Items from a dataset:
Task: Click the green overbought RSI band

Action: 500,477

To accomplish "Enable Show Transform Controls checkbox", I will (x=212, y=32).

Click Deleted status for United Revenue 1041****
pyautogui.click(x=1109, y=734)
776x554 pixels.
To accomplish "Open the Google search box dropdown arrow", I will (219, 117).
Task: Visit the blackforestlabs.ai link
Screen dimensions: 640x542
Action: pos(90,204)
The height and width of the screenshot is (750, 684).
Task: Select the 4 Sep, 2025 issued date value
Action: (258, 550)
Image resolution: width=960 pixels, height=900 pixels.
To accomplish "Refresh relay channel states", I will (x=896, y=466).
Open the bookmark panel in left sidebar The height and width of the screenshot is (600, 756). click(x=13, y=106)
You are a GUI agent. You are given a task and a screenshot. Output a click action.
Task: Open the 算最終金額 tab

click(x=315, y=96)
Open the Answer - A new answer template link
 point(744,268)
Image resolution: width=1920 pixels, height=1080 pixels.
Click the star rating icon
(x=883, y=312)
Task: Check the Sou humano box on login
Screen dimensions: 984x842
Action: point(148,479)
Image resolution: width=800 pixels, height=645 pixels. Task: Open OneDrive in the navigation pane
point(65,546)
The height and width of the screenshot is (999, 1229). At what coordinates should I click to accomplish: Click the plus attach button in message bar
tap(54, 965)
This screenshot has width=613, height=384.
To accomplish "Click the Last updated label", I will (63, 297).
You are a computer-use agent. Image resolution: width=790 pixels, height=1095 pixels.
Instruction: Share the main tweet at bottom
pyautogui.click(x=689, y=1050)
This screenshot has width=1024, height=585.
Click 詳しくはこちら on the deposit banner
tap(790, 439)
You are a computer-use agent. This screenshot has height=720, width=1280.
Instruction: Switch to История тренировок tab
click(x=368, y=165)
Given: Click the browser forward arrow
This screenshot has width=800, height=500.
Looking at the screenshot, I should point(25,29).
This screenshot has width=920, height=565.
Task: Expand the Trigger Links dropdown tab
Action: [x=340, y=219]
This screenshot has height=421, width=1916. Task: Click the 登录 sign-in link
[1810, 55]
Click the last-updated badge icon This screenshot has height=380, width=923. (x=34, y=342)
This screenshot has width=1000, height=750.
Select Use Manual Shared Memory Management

__ACTIVITY__. In the entries above, how many lines include the word "agent"? Only the number should be given.

__ANSWER BOX__. 3